Fury Over Belarus Airliner Action Set to Dominate EU Summit

BRUSSELS (Reuters) —
A Ryanair aircraft, which was carrying Belarusian opposition blogger and activist Roman Protasevich and diverted to Belarus, where authorities detained him, lands at Vilnius Airport in Vilnius, Lithuania, Sunday. (Reuters/Andrius Sytas)

Fury over the forced landing of a Ryanair plane in Belarus has upended the agenda of a European Union summit dinner on Monday, where leaders were due to discuss relations with Russia and Britain but will now also consider punitive steps against Minsk.

Belarusian authorities scrambled a fighter jet and flagged what turned out to be a false bomb alert to force the civilian aircraft to land on Sunday and then detained an opposition-minded journalist who was among the passengers on board.

The diversion of a plane owned by an EU company that was flying between two EU capitals was “an inadmissible step,” the bloc’s foreign policy chief said, and it would be raised at the summit.

“The EU will consider the consequences of this action, including taking measures against those responsible,” Josep Borrell said in a statement on Monday.

The president of the 27-nation EU’s executive, Ursula von der Leyen, tweeted on Sunday that “the outrageous and illegal behavior of the regime in Belarus will have consequences.”

The EU has already imposed three rounds of sanctions on Belarus in response to last year’s contested presidential election there, and even before the Ryanair incident had been working on a fourth round targeting senior officials.

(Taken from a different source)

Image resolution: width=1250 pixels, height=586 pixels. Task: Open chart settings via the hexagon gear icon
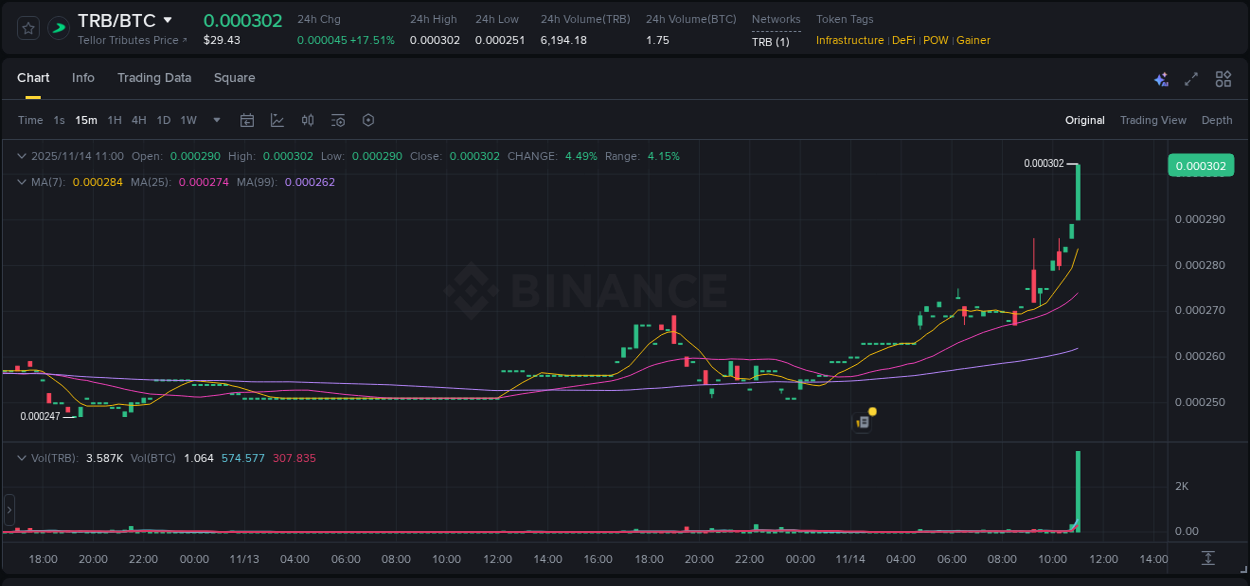tap(368, 120)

Additional sanctions could now include suspending overflights of all EU airlines over Belarus, banning Belarusian airline Belavia from landing at EU airports, or suspending all transit, including ground transit, from Belarus to the EU, according to an official for the bloc.

Borrell also said that an international investigation into the aircraft incident “must be carried out to ascertain any breach of international aviation rules.”

Outrage over the Belarus incident will likely spill over into the discussion the leaders were due to have on Monday about where to take their relationship with Moscow, which has long stood behind Belarusian leader Alexander Lukashenko.

The EU has trod warily on imposing sanctions on Belarus because of the risk that it would push Lukashenko into even closer ties with Russia.